Canada regulates their dairy industry. As reported by NBC News, Canada employs a "system to enforce domestic production quotas as well as limit its dairy imports and exports, which keeps prices steady and guarantees farmers a stable income." The cap on what the US could sell to Canada was part of their plan to prevent prices from dropping too low, hurting the farmers. That cap is now expanded under the updated NAFTA agreement (excuse me, that's the USMCA), but it is still in place.
What about US policy? We have used import barriers, export subsidies, and buying surplus dairy products but have not limited production. Some farmers saved their farms, and changed their way of life, by accepting buyouts of their herds. Farmer cooperatives are sometimes part of the problem, rather than a solution. For example, Dairy Farmers of America shuts out farmers in some areas of the country to benefit those in others, according to the NBC report referred to above.

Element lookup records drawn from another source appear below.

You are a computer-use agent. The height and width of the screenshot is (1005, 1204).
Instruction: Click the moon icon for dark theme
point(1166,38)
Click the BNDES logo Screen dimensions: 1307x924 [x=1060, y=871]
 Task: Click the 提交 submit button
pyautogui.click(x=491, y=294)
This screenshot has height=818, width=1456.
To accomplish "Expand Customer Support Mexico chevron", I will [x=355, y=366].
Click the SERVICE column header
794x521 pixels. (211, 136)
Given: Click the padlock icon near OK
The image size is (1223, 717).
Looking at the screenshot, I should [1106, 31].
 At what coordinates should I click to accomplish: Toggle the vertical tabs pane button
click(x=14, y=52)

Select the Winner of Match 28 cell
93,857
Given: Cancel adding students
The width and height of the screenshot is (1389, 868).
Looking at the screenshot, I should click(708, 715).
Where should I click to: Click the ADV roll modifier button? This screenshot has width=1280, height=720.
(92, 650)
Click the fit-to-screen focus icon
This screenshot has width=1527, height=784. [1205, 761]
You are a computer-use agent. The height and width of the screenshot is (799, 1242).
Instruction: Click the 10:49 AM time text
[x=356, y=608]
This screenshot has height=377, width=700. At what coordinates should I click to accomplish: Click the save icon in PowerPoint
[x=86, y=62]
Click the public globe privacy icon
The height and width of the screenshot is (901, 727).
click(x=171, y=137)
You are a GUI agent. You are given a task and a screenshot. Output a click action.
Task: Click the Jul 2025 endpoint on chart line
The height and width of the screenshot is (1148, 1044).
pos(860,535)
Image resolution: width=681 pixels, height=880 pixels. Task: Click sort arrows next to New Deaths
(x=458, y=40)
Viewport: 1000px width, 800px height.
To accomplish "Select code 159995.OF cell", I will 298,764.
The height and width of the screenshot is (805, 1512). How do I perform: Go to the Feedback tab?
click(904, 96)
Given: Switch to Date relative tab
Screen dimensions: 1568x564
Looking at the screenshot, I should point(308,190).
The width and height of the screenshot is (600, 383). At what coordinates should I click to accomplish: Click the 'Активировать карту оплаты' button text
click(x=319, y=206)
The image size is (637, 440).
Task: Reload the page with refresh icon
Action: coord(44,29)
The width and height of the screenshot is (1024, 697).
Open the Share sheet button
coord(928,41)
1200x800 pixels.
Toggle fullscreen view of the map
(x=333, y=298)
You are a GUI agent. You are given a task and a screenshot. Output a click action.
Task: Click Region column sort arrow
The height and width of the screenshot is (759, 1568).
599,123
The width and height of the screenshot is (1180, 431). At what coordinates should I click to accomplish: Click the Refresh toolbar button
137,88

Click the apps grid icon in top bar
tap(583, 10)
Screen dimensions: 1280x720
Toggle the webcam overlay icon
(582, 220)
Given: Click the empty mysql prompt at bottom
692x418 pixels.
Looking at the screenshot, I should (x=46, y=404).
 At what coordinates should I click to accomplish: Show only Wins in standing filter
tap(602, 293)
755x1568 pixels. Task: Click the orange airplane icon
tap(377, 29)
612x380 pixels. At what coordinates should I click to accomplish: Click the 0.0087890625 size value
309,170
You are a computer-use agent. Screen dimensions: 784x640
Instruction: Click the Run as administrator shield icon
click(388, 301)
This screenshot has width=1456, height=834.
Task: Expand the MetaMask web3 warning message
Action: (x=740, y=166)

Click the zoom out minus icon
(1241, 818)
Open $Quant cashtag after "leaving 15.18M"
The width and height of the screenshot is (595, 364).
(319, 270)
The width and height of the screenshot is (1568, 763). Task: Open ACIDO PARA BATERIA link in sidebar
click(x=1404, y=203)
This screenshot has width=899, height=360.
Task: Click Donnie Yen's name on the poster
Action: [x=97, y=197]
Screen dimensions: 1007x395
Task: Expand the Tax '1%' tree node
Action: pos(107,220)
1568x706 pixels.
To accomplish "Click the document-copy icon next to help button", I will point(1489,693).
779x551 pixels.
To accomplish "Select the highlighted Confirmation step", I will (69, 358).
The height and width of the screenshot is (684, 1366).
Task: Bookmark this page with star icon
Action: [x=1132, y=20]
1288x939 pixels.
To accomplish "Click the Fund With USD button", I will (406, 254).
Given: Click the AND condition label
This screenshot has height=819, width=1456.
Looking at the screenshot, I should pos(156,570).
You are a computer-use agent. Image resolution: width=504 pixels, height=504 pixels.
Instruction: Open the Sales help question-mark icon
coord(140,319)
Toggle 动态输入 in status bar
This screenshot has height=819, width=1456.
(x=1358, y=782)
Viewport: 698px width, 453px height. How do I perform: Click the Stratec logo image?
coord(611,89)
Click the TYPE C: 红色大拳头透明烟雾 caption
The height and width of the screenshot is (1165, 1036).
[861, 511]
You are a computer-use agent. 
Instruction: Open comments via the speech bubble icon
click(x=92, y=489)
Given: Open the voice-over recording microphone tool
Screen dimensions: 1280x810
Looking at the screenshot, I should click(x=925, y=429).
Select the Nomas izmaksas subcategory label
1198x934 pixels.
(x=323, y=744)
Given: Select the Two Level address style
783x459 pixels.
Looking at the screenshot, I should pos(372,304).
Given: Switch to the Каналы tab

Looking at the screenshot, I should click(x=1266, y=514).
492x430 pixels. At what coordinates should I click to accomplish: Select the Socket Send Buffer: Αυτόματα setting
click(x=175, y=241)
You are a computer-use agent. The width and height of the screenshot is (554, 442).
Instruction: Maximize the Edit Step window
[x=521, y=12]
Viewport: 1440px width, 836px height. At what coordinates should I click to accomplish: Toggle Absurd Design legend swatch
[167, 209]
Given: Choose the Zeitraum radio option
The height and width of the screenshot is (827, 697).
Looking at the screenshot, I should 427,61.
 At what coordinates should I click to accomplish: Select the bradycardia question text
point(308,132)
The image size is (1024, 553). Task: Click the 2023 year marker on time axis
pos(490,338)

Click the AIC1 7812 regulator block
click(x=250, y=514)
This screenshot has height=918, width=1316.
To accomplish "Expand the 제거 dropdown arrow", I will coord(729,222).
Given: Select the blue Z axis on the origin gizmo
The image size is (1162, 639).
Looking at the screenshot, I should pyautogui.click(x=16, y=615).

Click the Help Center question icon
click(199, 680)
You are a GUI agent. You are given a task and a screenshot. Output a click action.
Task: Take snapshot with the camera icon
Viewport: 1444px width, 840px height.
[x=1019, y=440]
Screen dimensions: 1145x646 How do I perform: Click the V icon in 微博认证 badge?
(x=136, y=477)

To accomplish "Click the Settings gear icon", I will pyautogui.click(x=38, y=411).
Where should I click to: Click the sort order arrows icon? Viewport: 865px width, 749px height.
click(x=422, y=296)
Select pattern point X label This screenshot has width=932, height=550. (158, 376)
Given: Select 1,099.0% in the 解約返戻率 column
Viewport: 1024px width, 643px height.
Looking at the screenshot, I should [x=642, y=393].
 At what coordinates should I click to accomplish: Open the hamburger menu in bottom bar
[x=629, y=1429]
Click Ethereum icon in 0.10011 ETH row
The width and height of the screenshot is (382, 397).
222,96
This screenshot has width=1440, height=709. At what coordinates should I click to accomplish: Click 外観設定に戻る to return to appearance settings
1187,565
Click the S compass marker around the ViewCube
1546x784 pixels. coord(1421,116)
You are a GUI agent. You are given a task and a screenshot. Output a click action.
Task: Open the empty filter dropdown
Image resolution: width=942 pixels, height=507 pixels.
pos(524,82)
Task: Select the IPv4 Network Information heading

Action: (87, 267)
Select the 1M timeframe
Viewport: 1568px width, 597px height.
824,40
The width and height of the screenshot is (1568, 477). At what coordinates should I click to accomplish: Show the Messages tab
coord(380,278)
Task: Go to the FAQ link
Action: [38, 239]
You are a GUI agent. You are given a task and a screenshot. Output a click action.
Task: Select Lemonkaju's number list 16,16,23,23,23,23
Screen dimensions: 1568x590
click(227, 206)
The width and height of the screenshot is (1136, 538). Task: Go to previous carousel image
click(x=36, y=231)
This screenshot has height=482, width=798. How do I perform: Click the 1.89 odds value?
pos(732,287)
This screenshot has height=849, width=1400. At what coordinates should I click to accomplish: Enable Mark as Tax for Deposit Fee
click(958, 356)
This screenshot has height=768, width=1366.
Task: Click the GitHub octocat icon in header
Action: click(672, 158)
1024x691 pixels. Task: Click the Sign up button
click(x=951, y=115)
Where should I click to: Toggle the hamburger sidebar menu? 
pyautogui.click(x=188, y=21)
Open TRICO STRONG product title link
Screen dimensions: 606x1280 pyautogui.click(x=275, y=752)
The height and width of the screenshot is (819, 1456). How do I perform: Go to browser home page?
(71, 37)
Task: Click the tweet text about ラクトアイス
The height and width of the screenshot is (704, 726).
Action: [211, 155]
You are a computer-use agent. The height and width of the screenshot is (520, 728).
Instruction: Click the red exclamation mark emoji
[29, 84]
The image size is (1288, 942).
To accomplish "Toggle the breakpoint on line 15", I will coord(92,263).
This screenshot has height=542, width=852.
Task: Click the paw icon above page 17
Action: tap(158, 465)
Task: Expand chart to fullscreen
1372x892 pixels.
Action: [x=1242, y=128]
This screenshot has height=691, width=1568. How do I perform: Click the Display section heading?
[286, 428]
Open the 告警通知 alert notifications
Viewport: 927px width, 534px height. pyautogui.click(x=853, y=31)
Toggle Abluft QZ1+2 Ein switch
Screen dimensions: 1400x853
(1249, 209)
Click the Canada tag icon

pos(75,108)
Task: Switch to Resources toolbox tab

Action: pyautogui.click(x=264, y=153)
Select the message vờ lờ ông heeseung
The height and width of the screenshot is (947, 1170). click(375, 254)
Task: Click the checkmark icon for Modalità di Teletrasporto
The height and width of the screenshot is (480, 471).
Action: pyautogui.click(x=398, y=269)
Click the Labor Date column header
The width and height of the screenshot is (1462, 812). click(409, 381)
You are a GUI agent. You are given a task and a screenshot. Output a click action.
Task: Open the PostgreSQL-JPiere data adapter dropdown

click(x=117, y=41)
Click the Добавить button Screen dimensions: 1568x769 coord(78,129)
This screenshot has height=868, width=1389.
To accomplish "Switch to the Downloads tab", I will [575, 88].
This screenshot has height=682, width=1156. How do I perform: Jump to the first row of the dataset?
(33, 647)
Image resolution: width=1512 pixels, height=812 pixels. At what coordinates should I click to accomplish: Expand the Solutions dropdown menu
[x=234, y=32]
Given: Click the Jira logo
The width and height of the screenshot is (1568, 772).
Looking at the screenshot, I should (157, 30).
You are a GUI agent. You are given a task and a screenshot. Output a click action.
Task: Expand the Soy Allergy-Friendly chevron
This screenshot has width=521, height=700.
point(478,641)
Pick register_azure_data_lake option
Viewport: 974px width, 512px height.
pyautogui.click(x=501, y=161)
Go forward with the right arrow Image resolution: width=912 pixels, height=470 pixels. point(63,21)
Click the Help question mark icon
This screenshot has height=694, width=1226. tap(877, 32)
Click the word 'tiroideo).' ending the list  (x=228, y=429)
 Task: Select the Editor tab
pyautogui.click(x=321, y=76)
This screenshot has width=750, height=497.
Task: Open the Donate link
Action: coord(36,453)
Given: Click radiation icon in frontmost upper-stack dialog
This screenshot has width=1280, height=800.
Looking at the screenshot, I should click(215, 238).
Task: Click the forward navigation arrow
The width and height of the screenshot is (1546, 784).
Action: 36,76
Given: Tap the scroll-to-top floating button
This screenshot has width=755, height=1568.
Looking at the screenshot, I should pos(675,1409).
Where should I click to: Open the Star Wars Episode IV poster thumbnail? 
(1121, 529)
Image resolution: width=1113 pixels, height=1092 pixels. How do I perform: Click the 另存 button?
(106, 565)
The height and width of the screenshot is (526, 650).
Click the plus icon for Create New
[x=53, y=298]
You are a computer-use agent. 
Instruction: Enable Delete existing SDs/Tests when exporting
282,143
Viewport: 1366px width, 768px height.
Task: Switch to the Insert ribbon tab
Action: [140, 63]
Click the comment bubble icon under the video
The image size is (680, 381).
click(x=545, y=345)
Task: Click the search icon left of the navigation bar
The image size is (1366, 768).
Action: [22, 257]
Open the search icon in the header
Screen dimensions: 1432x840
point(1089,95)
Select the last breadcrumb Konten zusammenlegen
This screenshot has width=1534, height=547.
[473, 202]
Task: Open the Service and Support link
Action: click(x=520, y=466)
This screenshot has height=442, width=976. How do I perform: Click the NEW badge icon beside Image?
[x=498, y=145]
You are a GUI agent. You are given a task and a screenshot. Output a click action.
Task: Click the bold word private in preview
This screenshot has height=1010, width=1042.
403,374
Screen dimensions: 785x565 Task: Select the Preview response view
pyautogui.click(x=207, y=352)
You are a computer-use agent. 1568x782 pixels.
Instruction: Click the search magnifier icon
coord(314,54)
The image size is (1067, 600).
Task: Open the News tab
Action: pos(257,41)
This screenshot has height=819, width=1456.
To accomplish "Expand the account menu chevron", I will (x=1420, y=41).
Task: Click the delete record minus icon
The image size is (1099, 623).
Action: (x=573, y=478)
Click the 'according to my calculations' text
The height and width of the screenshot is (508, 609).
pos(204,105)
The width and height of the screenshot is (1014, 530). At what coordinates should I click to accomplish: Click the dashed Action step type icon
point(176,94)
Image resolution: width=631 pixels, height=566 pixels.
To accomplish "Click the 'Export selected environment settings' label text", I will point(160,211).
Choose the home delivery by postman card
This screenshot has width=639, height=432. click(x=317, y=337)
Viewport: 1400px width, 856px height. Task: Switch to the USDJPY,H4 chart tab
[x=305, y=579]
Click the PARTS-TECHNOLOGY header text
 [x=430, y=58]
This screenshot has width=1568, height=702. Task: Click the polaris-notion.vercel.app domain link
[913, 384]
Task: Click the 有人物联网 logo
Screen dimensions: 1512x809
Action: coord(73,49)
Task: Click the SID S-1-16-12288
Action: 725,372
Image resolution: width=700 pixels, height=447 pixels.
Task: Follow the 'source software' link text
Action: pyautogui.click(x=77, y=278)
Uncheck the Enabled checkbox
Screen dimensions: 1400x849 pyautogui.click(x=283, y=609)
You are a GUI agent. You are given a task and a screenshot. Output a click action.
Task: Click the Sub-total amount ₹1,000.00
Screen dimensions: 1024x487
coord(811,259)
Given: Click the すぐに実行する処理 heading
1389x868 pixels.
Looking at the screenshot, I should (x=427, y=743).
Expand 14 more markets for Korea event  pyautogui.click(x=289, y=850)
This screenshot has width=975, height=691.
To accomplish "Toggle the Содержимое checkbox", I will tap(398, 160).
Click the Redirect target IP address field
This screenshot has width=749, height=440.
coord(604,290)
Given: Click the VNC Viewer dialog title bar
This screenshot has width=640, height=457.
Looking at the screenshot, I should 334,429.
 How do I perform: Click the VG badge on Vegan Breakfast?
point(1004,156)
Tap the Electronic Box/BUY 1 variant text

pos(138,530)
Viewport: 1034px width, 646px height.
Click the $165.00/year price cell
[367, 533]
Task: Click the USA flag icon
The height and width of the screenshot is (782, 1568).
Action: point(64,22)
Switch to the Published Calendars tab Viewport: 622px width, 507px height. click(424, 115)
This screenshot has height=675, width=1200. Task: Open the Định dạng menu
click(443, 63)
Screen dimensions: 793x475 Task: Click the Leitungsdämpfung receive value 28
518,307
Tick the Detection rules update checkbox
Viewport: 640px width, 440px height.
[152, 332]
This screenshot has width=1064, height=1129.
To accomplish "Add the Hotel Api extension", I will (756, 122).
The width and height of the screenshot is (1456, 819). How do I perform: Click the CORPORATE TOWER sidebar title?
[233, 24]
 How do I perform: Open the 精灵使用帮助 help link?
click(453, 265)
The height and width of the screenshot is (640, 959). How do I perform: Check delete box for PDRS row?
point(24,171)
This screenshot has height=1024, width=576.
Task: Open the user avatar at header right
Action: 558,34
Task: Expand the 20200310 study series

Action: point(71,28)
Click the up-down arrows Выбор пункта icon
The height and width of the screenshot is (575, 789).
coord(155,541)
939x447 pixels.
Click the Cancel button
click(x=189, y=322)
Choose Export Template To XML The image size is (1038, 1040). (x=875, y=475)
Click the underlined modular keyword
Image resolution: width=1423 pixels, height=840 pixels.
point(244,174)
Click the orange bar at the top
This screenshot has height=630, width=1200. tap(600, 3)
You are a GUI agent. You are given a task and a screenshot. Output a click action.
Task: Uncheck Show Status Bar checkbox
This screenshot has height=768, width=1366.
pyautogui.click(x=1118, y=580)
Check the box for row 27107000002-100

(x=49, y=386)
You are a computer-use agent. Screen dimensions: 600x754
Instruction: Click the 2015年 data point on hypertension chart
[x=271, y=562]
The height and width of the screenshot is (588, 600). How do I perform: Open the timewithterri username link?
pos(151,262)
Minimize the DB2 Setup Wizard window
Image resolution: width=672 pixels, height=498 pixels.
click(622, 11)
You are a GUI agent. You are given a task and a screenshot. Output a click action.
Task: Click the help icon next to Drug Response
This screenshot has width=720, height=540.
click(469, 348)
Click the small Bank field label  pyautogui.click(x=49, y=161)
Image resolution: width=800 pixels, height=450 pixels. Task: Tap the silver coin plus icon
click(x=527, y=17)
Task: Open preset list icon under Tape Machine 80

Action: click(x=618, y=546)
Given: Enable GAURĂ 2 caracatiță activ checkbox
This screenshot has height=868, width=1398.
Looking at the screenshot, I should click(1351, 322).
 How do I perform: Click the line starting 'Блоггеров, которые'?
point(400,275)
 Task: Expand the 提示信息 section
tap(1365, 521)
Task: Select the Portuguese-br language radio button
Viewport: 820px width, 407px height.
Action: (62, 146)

I recently read the novel Driftless, by David Rhodes, set in rural Wisconsin. One of the plot lines involves a small-farm family, the Shotwells, fighting city hall and the dairy cooperative that corrupts it. This is fiction, but its point that family farmers are being roughed up is real life. The Shotwell story is reminiscent of that of the Kentucky farmers interviewed by NBC.
Some farmers innovate and manage to get through the times when milk prices plummet. Not all have that opportunity. Even larger farms, with more cows than the family can milk by themselves, struggle to survive. They hire low-wage, undocumented immigrants to milk the cows. Congressman Devin Nunes' family, notably, moved their farm from California to my old hometown of Sibley, which is in anti-immigration Congressman Steve King's northwest Iowa district, where they could get lower-cost labor. The Nunes family won't admit to hiring undocumented workers; they refuse to answer any questions whatsoever and intimidate those who ask. But the locals know.
I suspect that many, perhaps most, US dairy farmers would welcome policies like Canada's, which protect farms by regulating production and guaranteeing fair prices. They might consider these preferable to pushing our policies and price fluctuations onto Canadian farmers.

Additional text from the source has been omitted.